[A block of data]

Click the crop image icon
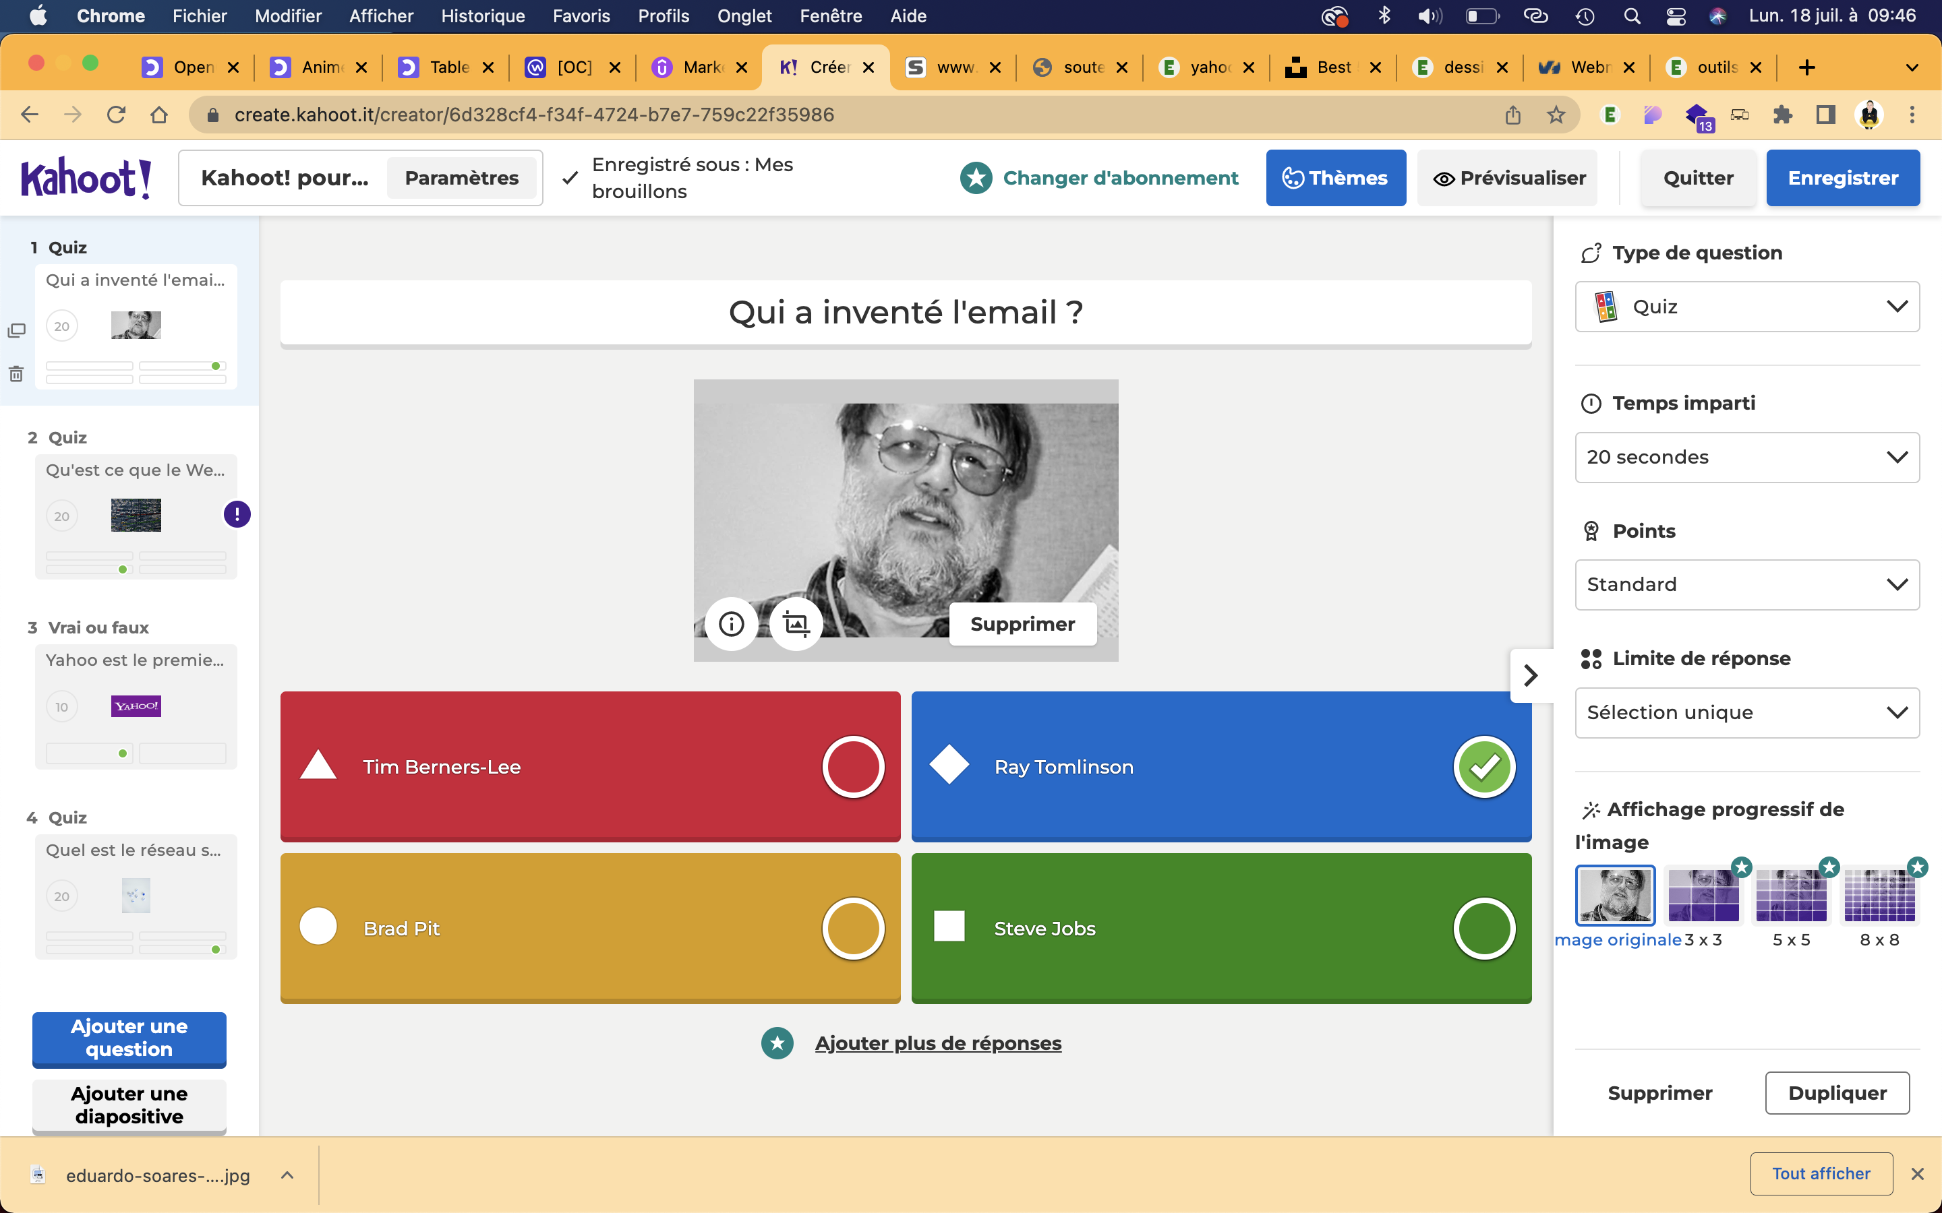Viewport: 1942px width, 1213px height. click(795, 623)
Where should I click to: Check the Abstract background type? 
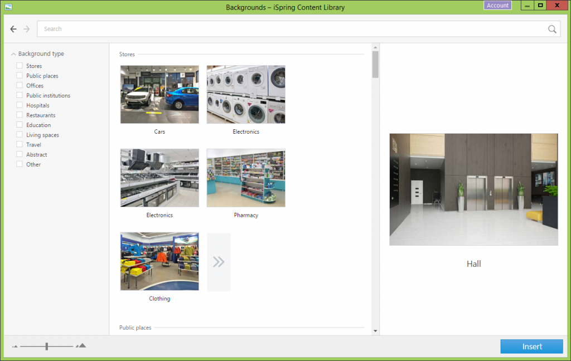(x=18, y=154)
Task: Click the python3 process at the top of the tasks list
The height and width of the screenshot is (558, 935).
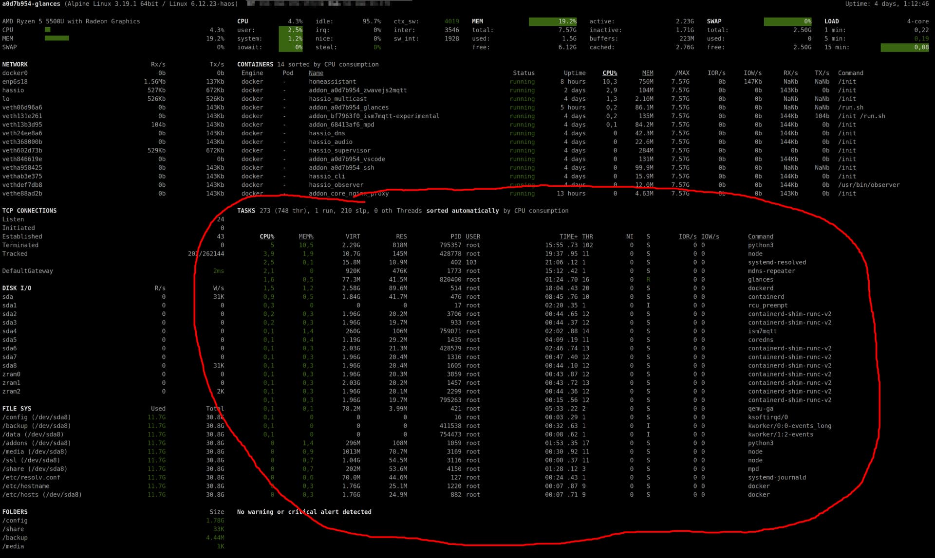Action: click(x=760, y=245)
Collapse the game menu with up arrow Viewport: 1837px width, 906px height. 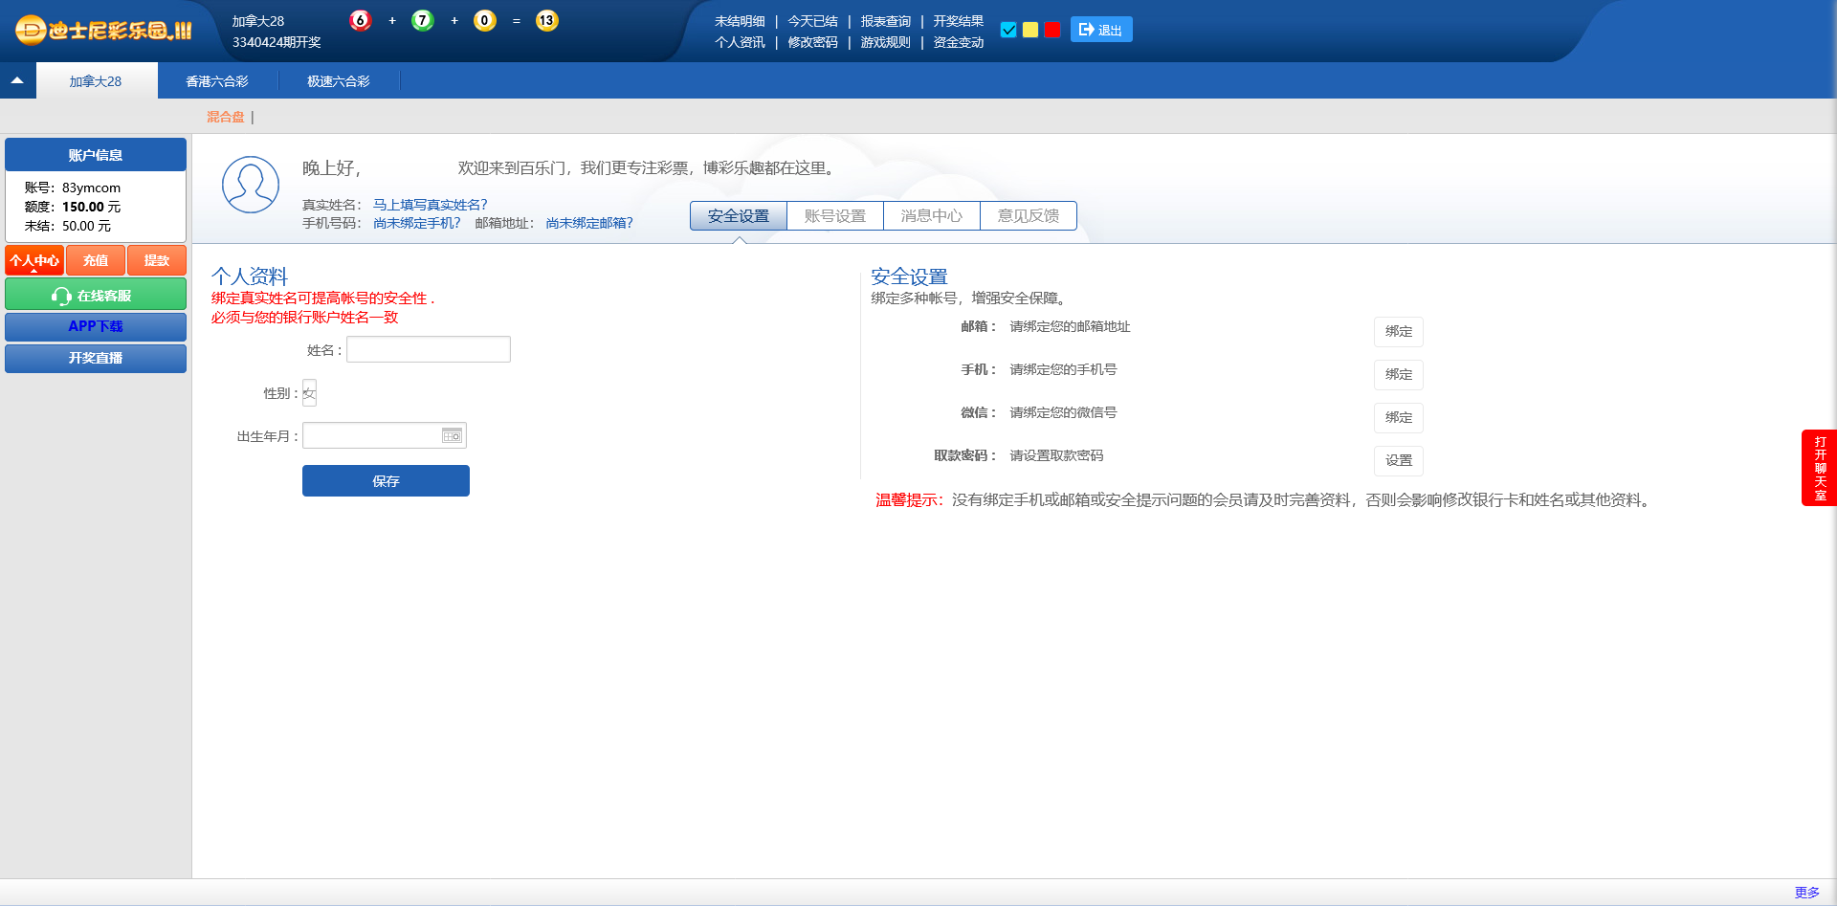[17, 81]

Given instruction
Recast the material above as a Markdown table with the columns No. and Text, covering everything from the line containing "Where should I" down to the line containing "Action: click(x=760, y=245)", with blank lines skipped. Leave the pictures out.

Answer below
| No. | Text |
|---|---|
| 1 | Where should I click to: Check the Abstract background type?  |
| 2 | (x=18, y=154) |
| 3 | Task: Click the python3 process at the top of the tasks list |
| 4 | The height and width of the screenshot is (558, 935). |
| 5 | Action: click(x=760, y=245) |